Growing up on his family's orchards in Appleton, Michigan, in the 1950s, Martin Dijksterhuis finds everything he needs in his extended family and in the land itself -- in the reassuring routines of growing and harvesting, spraying and pruning. Although his mother wants him to get out of Appleton, which she finds impossibly provincial, and attend a great university -- the University of Chicago, her alma mater -- he has no desire to leave.
In the autumn of his junior year of high school, however, in the camp of the migrant workers who come north every year to pick the Dijksterhuis peaches and apples, Martin discovers his vocation, the country blues -- unsettling melodies that cry out from a place in the soul he never knew existed. He also falls in love with Corinna Williams, the strong-willed daughter of the black foreman who runs the Dijksterhuis orchards. His blues vocation and his love for Corinna are the two stories of his life. His struggle to combine them into a single story takes him a long way from home and from the life he had always envisioned for himself, and then it brings him back again in a way he could never have imagined.
In this beautifully rendered novel, Robert Hellenga, author of The Sixteen Pleasures and The Fall of a Sparrow, explores the fragility of happiness, the difficulties of following one's calling in life, and the sorrows and satisfactions of being a parent.
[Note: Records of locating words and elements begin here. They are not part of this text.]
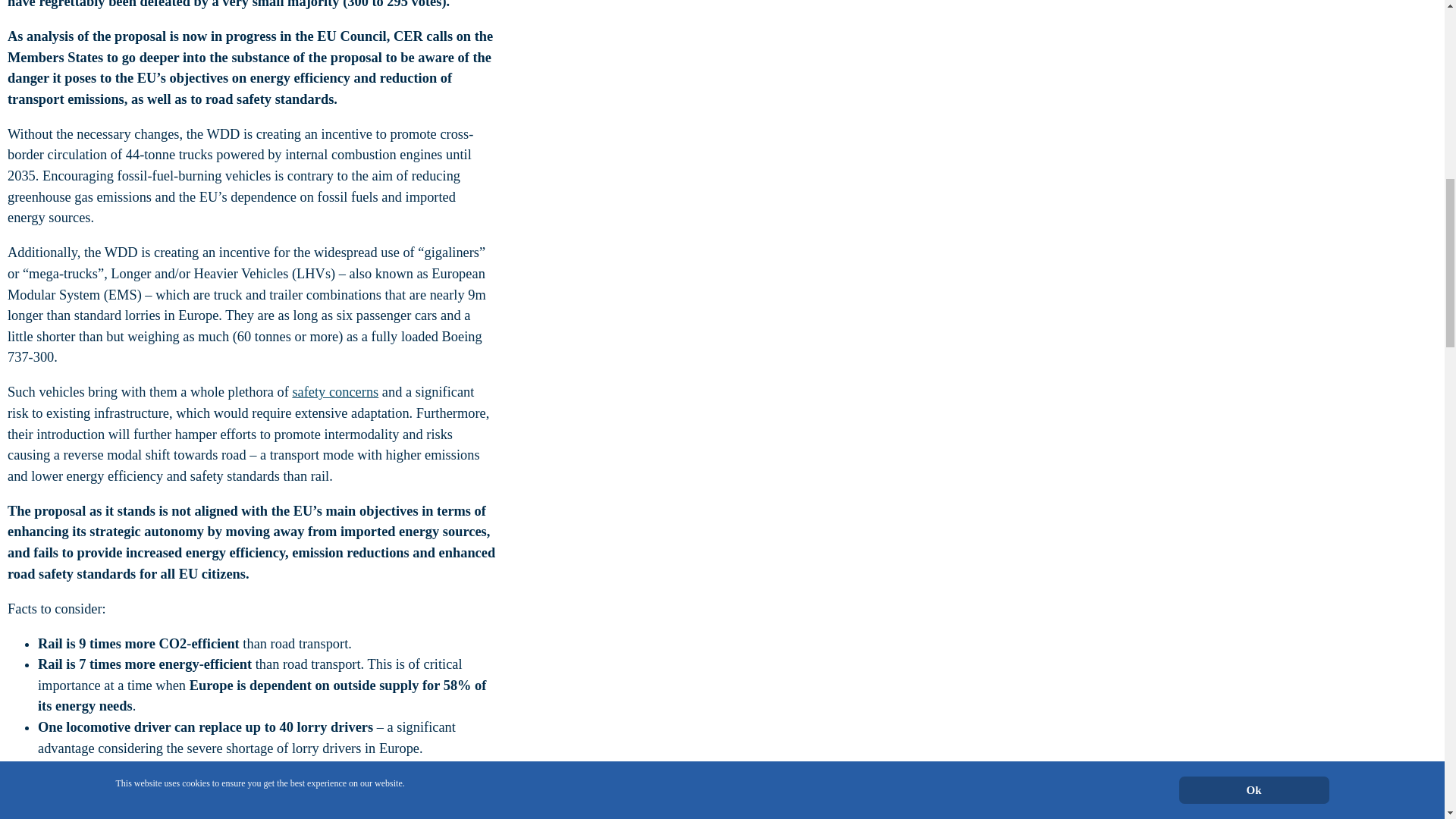
safety concerns (335, 391)
Given the description of an element on the screen output the (x, y) to click on. 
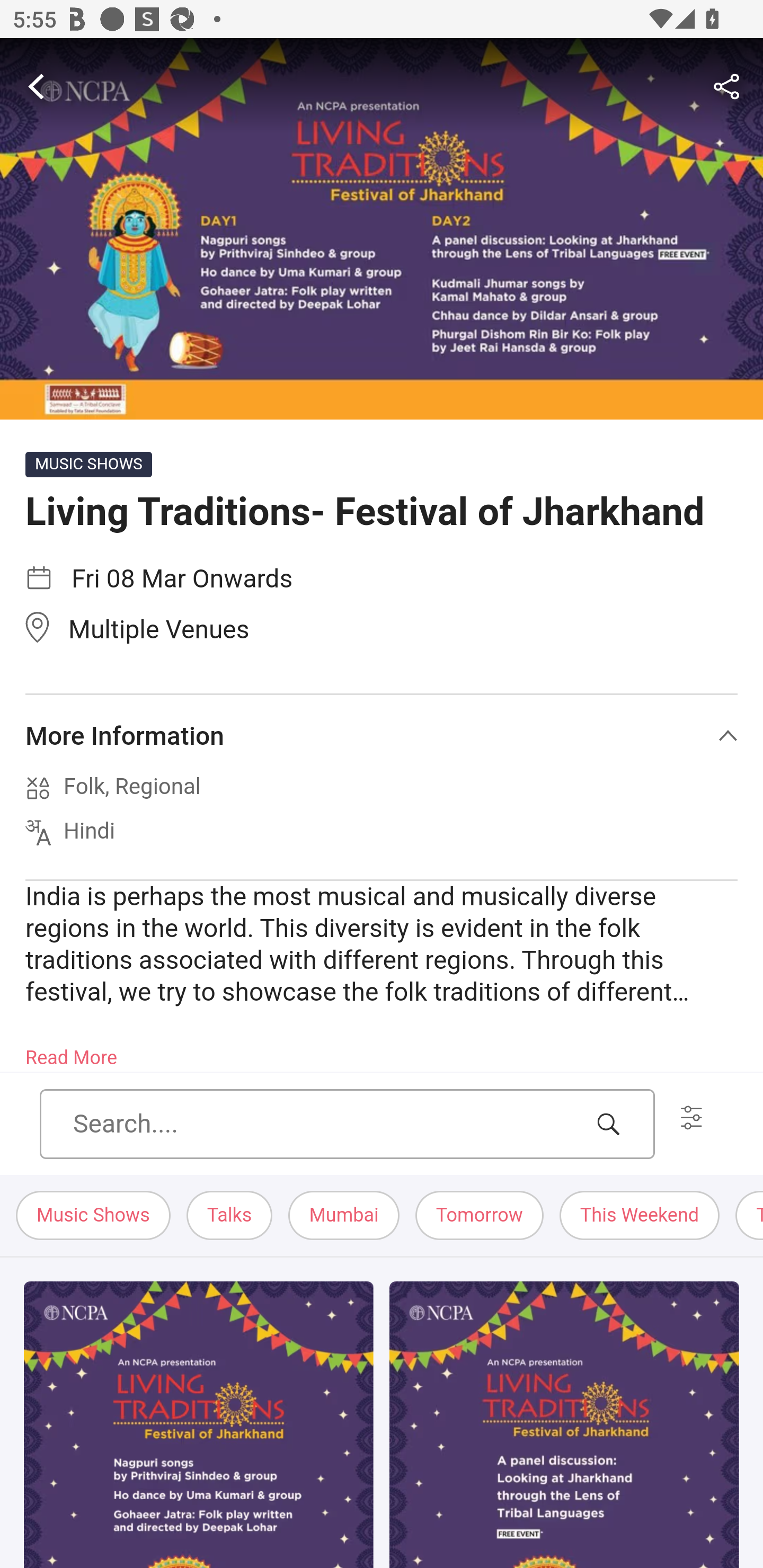
More Information (381, 735)
Read More (71, 1051)
Music Shows (93, 1215)
Talks (229, 1215)
Mumbai (343, 1215)
Tomorrow (479, 1215)
This Weekend (638, 1215)
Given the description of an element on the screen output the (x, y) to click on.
A young man growing up in the Midwest during the '50s comes to terms with the problematic legacy of his first love in Hellenga's heartfelt, provocative third novel. Martin Dijksterhuis is the high school student who is forced to grow up in a hurry when his attraction for an African-American girl named Cory Williams leads to the birth of their child. He is willing to marry Cory and settle into a life of working the family's idyllic orchards in tiny Appleton, Mich., but both Cory's and Martin's mothers have other plans. Martin is heartbroken when the girl leaves town. When he learns that his mother paid off the Williams family to keep Cory from distracting him from his college education, he enlists in the navy in a fit of rebellion and then goes to work for the Railroad Post Office after his discharge. He continues to keep track of Cory as he moves toward his true calling as a blues musician, and, while her romantic interest in him has waned, he is able to repair the relationship enough to become a factor in the life of their daughter, Cozy. Hellenga (The Fall of a Sparrow) displays a sure touch as he probes a mid-century interracial relationship, and he effectively steers Martin through his initial romantic fervor and into his desire to establish a relationship with his daughter. This is a quietly graceful novel with a complex story and a multifaceted cast of characters and the icing on the cake is the author's lyrical writing about the blues.